In full agreement with the results obtained with the genomic inhibition of GPX1, the overexpression of this antioxidant factor in 1765-92 cells (Figure 6A and Figure S9) resulted in increased tumorsphere formation (Figure 6B-D), increased proliferation potential (Figure 6E) and decreased clonogenic capacity (Figure 6F-G).

Collectively, these results suggest that GPX1 levels affect features related to the stemness potential and the proliferative and migrative capacity of sarcomas cells.

Regulation of ROS in GPX1-Depleted Cells

To assess the extent to which ROS regulation contributes to the distinct phenotypes observed in GPX1-depleted cells, we analyzed intracellular ROS levels in monolayer, CFU, and tumorsphere cultures of control and GPX1-silenced 1765-92 cells (Figure 7A-C). Interestingly, ROS levels varied depending on the culture type. Establishing the monolayer sh Control cells as a gating control, we found that the relative levels of ROS in control conditions followed the order: monolayer < CFUs < tumorspheres (Figure 7D-F). These findings suggest that different culture conditions select for distinct subpopulations. Specifically, CFU and tumorsphere cultures appear to enrich cell subsets that are adapted to grow under higher basal ROS levels.
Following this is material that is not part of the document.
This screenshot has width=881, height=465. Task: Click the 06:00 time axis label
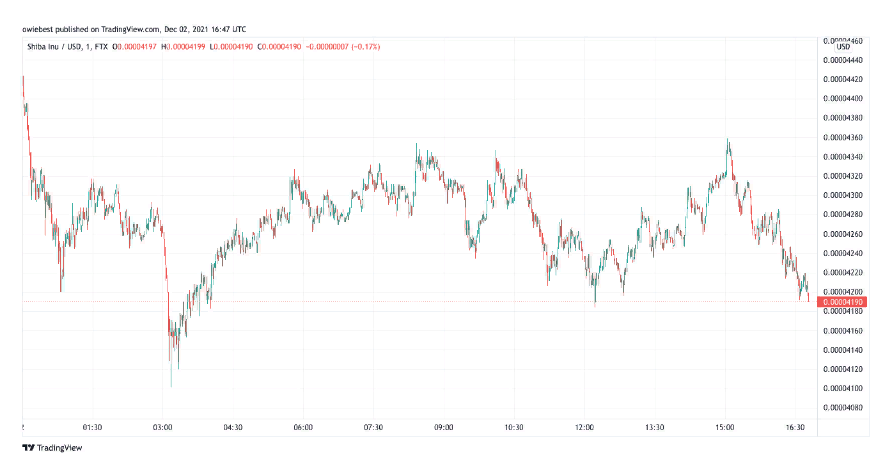pyautogui.click(x=304, y=427)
Under GPX1-silenced conditions, all culture types displayed significantly elevated ROS levels compared to their respective controls (Figure 7D-F). This substantial increase in intracellular ROS may contribute to the inhibition of tumorigenic and stem-like properties in GPX1-depleted sarcoma cells.

 Figure 5 

Effect of MSA in the proliferation and tumosphere-forming potential of sarcoma cells. (A) Cell viability (WST-1 assays) measured after the treatment of 1765-92 (left panel) and T-5H-FC#1 (right panel) cells with increasing concentrations of MSA for 72 h. (B) Real-time proliferation (cell index) of 1765-92 (left panel) and T-5H-FC#1 (right panel) cells treated with DMSO (vehicle), 50 µM or 100 µM MSA. (C-D) Tumorsphere-forming ability of control and GPX1-depleted 1765-92 (C) and T-5H-FC#1 (D) cells. Representative images (scale bars = 200 µm) (left panels), quantification of the number of tumorspheres (middle panels) and cell viability (right panels) are presented. Data are presented as the mean and the standard deviation of at least three biological replicates. Asterisks indicate statistically significant differences (****:p < 0.0001; two-sided Student t test).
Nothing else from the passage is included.